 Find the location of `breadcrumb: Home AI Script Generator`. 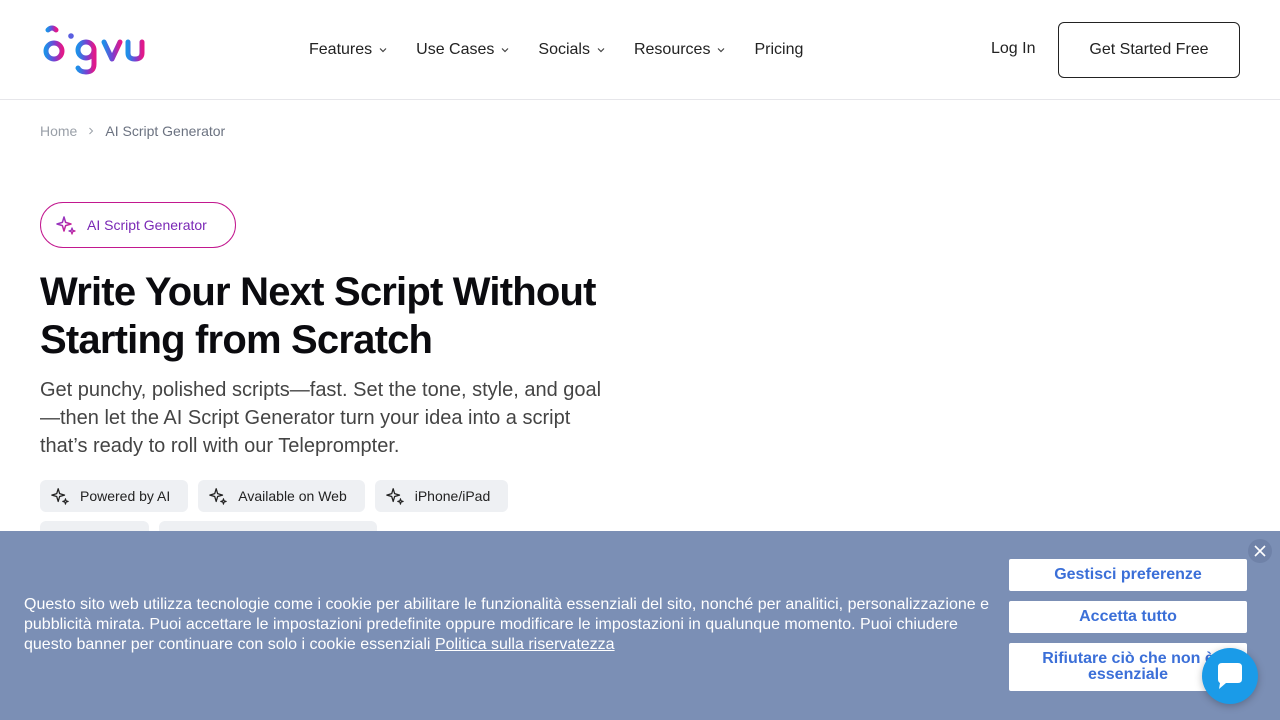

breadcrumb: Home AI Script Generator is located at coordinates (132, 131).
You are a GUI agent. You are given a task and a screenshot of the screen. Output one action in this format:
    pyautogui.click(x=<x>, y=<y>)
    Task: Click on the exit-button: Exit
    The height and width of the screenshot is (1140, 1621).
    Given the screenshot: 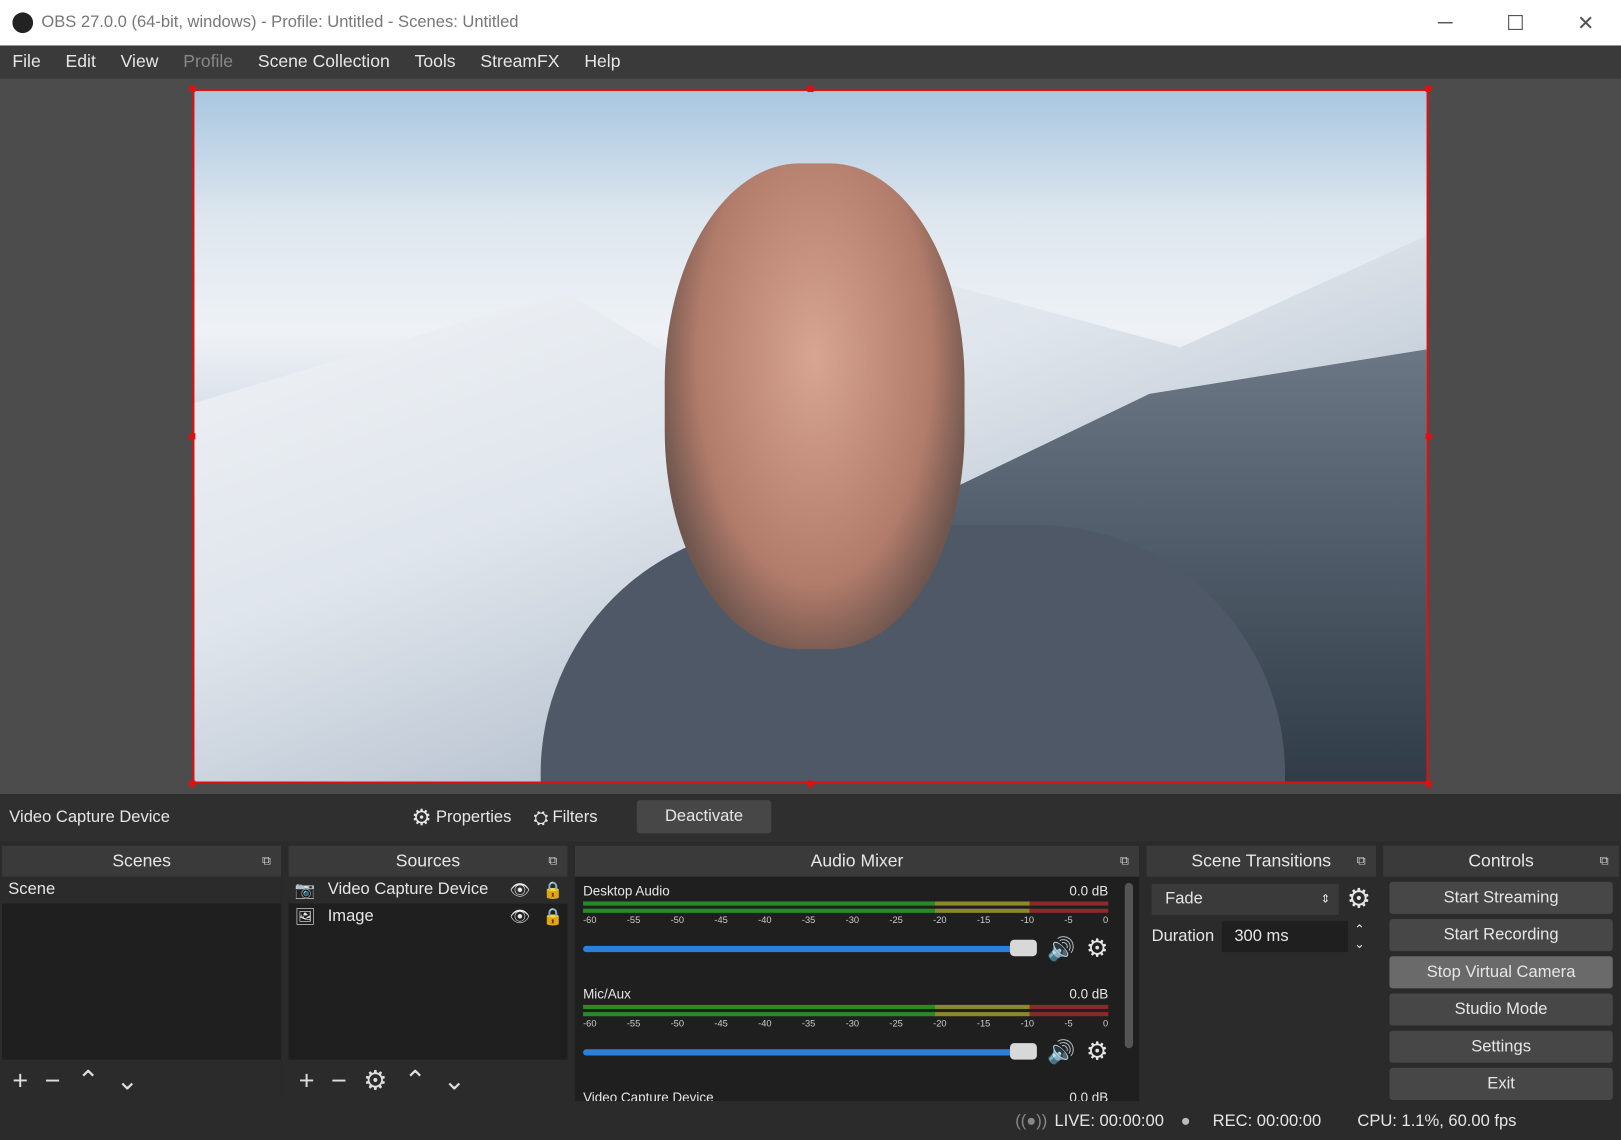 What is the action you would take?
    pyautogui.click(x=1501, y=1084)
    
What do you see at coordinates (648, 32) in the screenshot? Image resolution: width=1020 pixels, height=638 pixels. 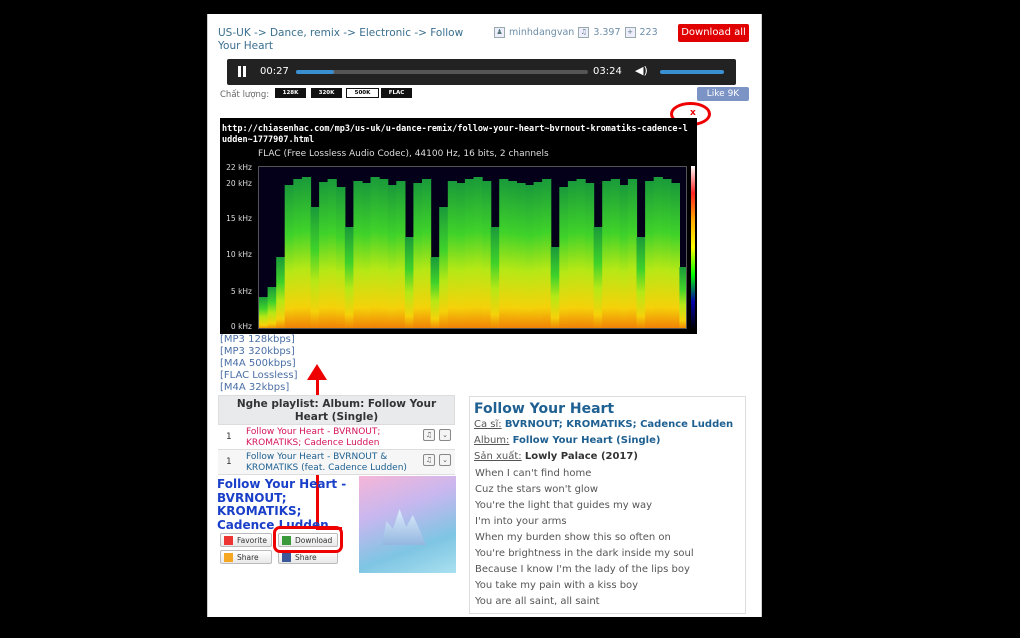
════════════════════
→ Goal of the exercise
Rewrite the stretch from the start of the rows through the line containing "breadcrumb: Home AI Script Generator is", changing "location" to "position" and keeping everything else the same. Leave out the pictures.

→ Written solution
 Find the position of `breadcrumb: Home AI Script Generator`. 

breadcrumb: Home AI Script Generator is located at coordinates (132, 131).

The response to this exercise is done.